* **TASK OBJECTIVE**: Would you please output the lines of the data below from the one containing "Where should I click to: Click the navy" to the end, exactly and with nothing added?

* **EXERCISE DATA**:
* * *
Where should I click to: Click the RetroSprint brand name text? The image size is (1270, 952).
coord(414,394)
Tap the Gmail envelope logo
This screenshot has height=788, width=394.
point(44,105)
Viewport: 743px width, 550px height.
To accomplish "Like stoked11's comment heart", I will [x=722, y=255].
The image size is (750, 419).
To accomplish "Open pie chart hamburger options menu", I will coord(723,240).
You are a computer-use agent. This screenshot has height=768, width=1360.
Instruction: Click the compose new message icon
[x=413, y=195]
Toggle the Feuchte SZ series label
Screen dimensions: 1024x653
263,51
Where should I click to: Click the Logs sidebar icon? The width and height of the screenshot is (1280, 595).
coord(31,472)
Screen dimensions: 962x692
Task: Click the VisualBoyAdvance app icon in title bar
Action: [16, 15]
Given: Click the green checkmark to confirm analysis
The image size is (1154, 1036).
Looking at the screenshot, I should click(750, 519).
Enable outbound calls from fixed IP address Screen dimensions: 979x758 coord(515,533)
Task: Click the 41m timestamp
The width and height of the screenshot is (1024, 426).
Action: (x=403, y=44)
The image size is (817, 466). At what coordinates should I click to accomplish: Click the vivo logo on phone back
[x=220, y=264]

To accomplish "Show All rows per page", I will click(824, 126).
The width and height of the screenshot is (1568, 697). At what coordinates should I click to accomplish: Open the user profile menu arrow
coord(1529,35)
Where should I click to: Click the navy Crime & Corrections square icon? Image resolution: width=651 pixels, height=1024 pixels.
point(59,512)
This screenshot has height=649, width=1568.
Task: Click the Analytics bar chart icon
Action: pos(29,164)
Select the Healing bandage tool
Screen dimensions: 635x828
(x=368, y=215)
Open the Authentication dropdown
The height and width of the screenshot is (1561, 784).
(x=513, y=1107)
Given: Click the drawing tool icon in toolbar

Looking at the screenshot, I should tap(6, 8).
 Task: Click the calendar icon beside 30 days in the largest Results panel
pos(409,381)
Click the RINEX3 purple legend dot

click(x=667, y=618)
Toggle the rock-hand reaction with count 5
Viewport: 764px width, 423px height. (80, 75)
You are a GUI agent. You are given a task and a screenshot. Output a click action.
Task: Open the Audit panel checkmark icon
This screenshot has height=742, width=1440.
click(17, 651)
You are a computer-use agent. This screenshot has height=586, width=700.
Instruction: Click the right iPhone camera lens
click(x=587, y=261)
* * *
* **YOUR RESPONSE**:
Where should I click to: Click the navy Crime & Corrections square icon? Image resolution: width=651 pixels, height=1024 pixels.
point(59,512)
This screenshot has height=649, width=1568.
Task: Click the Analytics bar chart icon
Action: pos(29,164)
Select the Healing bandage tool
Screen dimensions: 635x828
(x=368, y=215)
Open the Authentication dropdown
The height and width of the screenshot is (1561, 784).
(x=513, y=1107)
Given: Click the drawing tool icon in toolbar

Looking at the screenshot, I should tap(6, 8).
 Task: Click the calendar icon beside 30 days in the largest Results panel
pos(409,381)
Click the RINEX3 purple legend dot

click(x=667, y=618)
Toggle the rock-hand reaction with count 5
Viewport: 764px width, 423px height. (80, 75)
You are a GUI agent. You are given a task and a screenshot. Output a click action.
Task: Open the Audit panel checkmark icon
This screenshot has height=742, width=1440.
click(17, 651)
You are a computer-use agent. This screenshot has height=586, width=700.
Instruction: Click the right iPhone camera lens
click(x=587, y=261)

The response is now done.